Più che descrivere strutture o monopoli, ciò che conta è comprendere la visione che sostiene questo settore. In una delle conferenze, la giornalista Giovanna Botteri ha offerto un’immagine rivelatrice: gli occhiali da sole indossati da Emmanuel Macron a Davos. Nel suo caso, servivano a nascondere la congiuntivite; per il mondo, hanno segnato un rilancio simbolico dell’uso degli occhiali da sole come gesto politico, estetico e mediatico. Un accessorio che protegge, ma anche comunica.

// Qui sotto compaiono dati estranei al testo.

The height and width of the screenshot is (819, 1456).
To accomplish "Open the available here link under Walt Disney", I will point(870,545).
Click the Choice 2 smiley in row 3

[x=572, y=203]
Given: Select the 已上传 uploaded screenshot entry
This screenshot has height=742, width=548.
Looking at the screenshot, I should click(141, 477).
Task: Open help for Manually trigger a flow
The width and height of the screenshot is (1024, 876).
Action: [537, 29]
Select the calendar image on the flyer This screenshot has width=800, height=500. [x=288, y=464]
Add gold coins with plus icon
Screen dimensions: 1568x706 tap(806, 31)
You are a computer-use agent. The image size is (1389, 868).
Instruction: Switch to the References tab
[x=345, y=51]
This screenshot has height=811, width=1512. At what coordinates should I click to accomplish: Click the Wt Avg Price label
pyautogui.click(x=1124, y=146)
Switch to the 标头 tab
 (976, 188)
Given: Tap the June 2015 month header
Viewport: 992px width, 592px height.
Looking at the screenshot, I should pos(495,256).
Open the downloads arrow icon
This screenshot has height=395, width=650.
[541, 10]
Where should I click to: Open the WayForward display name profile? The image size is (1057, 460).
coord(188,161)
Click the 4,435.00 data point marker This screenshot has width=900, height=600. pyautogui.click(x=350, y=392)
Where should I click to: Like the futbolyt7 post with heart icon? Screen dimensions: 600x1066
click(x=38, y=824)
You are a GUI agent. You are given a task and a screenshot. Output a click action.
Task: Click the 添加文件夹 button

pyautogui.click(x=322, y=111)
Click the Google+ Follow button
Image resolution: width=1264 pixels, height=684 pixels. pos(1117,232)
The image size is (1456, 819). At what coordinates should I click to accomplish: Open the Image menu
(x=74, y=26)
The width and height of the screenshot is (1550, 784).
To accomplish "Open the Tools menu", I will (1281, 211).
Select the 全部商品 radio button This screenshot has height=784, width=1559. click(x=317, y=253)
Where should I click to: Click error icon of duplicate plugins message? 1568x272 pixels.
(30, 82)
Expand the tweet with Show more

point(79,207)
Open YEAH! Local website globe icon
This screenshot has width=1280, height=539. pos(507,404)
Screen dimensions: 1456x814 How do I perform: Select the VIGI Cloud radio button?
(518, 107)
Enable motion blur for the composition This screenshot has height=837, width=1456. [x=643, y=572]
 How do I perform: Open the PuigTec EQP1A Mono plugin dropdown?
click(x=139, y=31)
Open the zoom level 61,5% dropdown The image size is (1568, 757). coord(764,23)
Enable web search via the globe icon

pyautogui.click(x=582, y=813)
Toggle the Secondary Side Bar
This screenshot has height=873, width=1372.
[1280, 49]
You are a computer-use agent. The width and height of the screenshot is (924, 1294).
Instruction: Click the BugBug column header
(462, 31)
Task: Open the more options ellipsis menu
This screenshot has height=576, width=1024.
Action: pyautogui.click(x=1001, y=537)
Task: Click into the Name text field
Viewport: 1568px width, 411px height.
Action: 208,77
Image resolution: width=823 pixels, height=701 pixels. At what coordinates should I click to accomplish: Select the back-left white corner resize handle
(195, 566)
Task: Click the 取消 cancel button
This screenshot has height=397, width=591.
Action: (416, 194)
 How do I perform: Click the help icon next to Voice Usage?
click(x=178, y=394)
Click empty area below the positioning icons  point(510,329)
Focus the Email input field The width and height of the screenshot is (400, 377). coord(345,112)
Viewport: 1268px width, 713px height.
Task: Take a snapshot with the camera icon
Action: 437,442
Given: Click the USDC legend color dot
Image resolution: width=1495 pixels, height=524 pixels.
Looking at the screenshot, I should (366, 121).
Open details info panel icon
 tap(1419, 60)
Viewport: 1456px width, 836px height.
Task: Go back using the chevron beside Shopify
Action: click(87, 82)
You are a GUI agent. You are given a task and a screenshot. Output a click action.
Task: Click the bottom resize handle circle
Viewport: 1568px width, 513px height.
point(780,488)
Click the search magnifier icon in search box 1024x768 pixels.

Quell’episodio sintetizza come l’ottica sia diventata un linguaggio che permea la geopolitica, la percezione pubblica e la costruzione dell’identità.

Di fronte alle difficoltà – dazi, tensioni commerciali, incertezza globale – la risposta del settore italiano è sempre la stessa: continuare a produrre con passione e maestria. Le crisi possono esistere, ma la qualità che l’utente cerca si trova solo in una lente ben fatta, con stile, precisione e coerenza. Non è solo retorica: ogni pezzo viene sottoposto fino a dodici controlli di qualità prima di raggiungere il mercato, un processo che trasforma ogni montatura in un oggetto d’eccellenza.

E mentre MIDO riunisce aziende da tutto il mondo, la maggior parte di quelle italiane rimane piccola impresa, molte con meno di 120 dipendenti. Lungi dall’essere una debolezza, questa struttura frammentata è la forza del settore: officine, fabbriche a conduzione familiare e laboratori specializzati che, presentandosi insieme, non si sentono a disagio o diluiti. Al contrario, si rafforzano a vicenda. L’idea di presentarsi come un organismo produttivo coeso – senza perdere le proprie identità individuali – è una strategia destinata a crescere gradualmente, perché esprime ciò che l’Italia sa fare meglio: unire diversità, talento e patrimonio locale in un’unica voce.

THE VISION STAGE: ALLA SCOPERTA DEL FUTURO DELL’OCCHIALERIA

A MIDO il mondo dell’occhiale è anche formazione, informazione e cultura. Lo spazio The Vision Stage, al Padiglione 1, ospita conferenze, workshop, presentazioni ed eventi che non si limitano a parlare di occhialeria, ma aprono il dialogo con altri mondi e linguaggi. Un vero e proprio luogo di contaminazione culturale, animato da ospiti provenienti da ambiti diversi, primo fra tutti lo sport, che porteranno esperienze, visioni e storie capaci di ispirare l’industria e raccontare l’occhiale come fenomeno culturale, sociale e creativo.

Tra i principali appuntamenti, si segnalano:

Sabato 31 gennaio

  • alle 11 il convegno Walk the Talk, il programma formativo di ANFAO dedicato alle tematiche DE&I con Daniele Cassioli e Pasquale Gravina;
  • alle 12 Monica Maggioni e Alec Ross discuteranno dei grandi cambiamenti che il mondo sta affrontando e le conseguenze su economia, geopolitica e futuro;
  • alle 13 incontro sulle tendenze per la stagione 2027 a cura di LIVETREND.

 Domenica 1° febbraio

  • alle 11 incontro con Ferdinando De Giorgi con una testimonianza di leadership tra linguaggio, comportamenti e fiducia;
  • alle 15 il giornalista Dario Fabbri offrirà una nuova prospettiva sull’utilizzo dei dazi in tema di conflitti, commercio e rapporti di forza;
  • Alle 17 incontro a cura di CDV – Commissione Difesa Vista e FGE – Fabiano Gruppo Editoriale dal titolo Pediatric Vision Care – Evidenze scientifiche, best practice e modelli integrati per la gestione della visione in età evolutiva, sui principali temi della salute visiva in età pediatrica.

 Lunedì 2 febbraio:

  • alle 10 l’anteprima dello studio di NielsenIQ sulla salute visiva e il mercato dell’eyewear;
  • alle 11 appuntamento con autorevoli esperti su ecodesign e sostenibilità nel futuro dell’occhiale dal titolo Progettare il futuro dell’occhiale: ecodesign tra scelte, materiali e processi sostenibili;
  • alle 13 CERTOTTICA si occuperà di microplastiche nel settore ottico e degli approcci per gestirle.